27 October, 2015 - 12:49

Before starting to learn about regression, go back to algebra and review what a function is. The definition of a function can be formal, like the one in my freshman calculus text: "A function is a set of ordered pairs of numbers (x,y) such that to each value of the first variable (x) there corresponds a unique value of the second variable (y)".   1  More intuitively, if there is a regular relationship between two variables, there is usually a function that describes the relationship. Functions are written in a number of forms. The most general is "y = f(x)", which simply says that the value of y depends on the value of x in some regular fashion, though the form of the relationship is not specified. The simplest functional form is the linear function where

y=\alpha +\beta x

\alpha and \beta are parameters, remaining constant as x and y change. \alpha is the intercept and \beta is the slope. If the values of and are known, you can find the y that goes with any x by putting the x into the equation and solving. There can be functions where one variable depends on the values of two or more other variables:

y=\alpha +\beta _{1}x_{1}+\beta _{2}x_{2}

where x1 and x2 together determine the value of y. There can also be non-linear functions, where the value of the dependent variable ("y" in all of the examples we have used so far) depends on the values of one or more other variables, but the values of the other variables are squared, or taken to some other power or root or multiplied together, before the value of the dependent variable is determined. Regression allows you to estimate directly the parameters in linear functions only, though there are tricks which allow many non-linear functional forms to be estimated indirectly. Regression also allows you to test to see if there is a functional relationship between the variables, by testing the hypothesis that each of the slopes has a value of zero.

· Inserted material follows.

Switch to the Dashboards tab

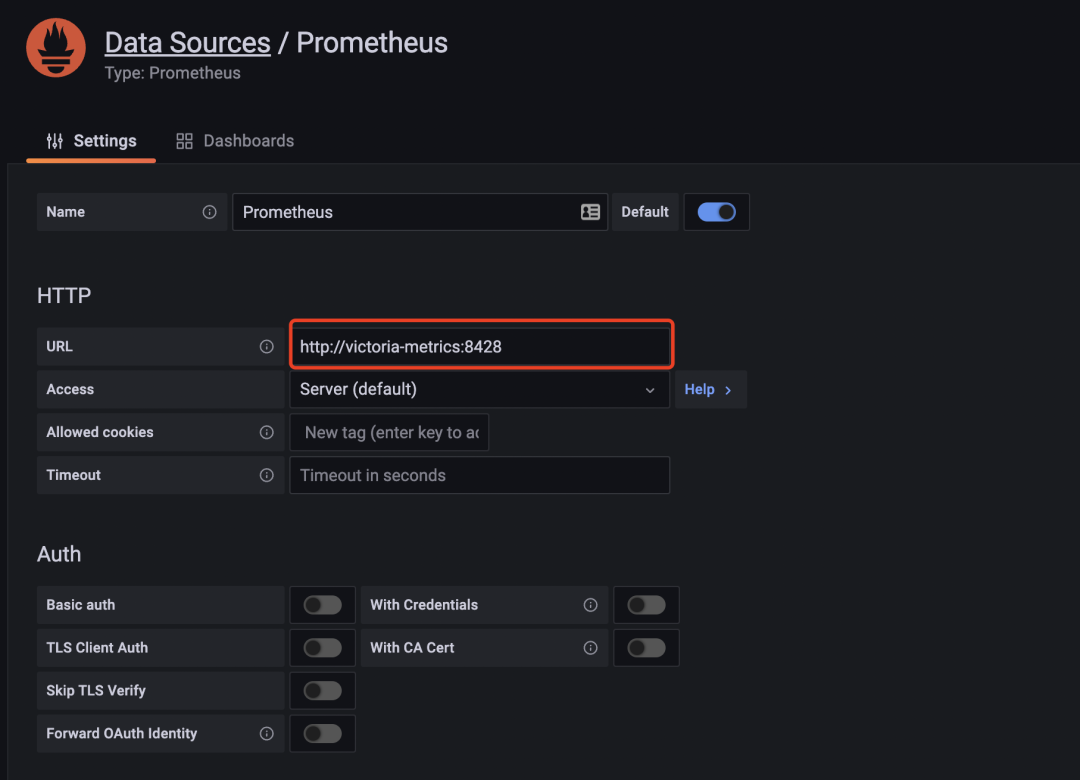[236, 141]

First, let us consider the simple case of a two variable function. You believe that y, the dependent variable, is a linear function of x, the independent variable—y depends on x. Collect a sample of (x, y) pairs, and plot them on a set of x, y axes. The basic idea behind regression is to find the equation of the straight line that "comes as close as possible to as many of the points as possible". The parameters of the line drawn through the sample are unbiased estimators of the parameters of the line that would "come as close as possible to as many of the point as possible" in the population, if the population had been gathered and plotted. In keeping with the convention of using Greek letters for population values and Roman letters for sample values, the line drawn through a population is

y=\alpha +\beta x

while the line drawn through a sample is

y=a+bx

In most cases, even if the whole population had been gathered, the regression line would not go through every point. Most of the phenomena that business researchers deal with are not perfectly deterministic, so no function will perfectly predict or explain every observation.

Imagine that you wanted to study household use of laundry soap. You decide to estimate soap use as a function of family size. If you collected a large sample of (family size, soap use) pairs you would find that different families of the same size use different amounts of laundry soap—there is a distribution of soap use at each family size. When you use regression to estimate the parameters of soap use = f(family size), you are estimating the parameters of the line that connects the mean soap use at each family size. Because the best that can be expected is to predict the mean soap use for a certain size family, researchers often write their regression models with an extra term, the "error term", which notes that many of the members of the population of (family size, soap use) pairs will not have exactly the predicted soap use because many of the points do not lie directly on the regression line. The error term is usually denoted as "\epsilon", or "epsilon", and you often see regression equations written

y=\alpha +\beta x+\epsilon

Strictly, the distribution of \epsilon at each family size must be normal, and the distributions of \epsilon for all of the family sizes must have the same variance (this is known as homoskedasticity to statisticians).

It is common to use regression to estimate the form of a function which has more than one independent, or explanatory, variable. If household soap use depends on household income as well as family size, then soap use = f(family size, income), or

y=\alpha +\beta _{1}x_{1}+\beta _{2}x_{2}

where y is soap use, x1 is family size and x2 is income. This is the equation for a plane, the three-dimensional equivalent of a straight line. It is still a linear function because neither of the x's nor y is raised to a power nor taken to some root nor are the x's multiplied together. You can have even more independent variables, and as long as the function is linear, you can estimate the slope, \beta, for each independent variable.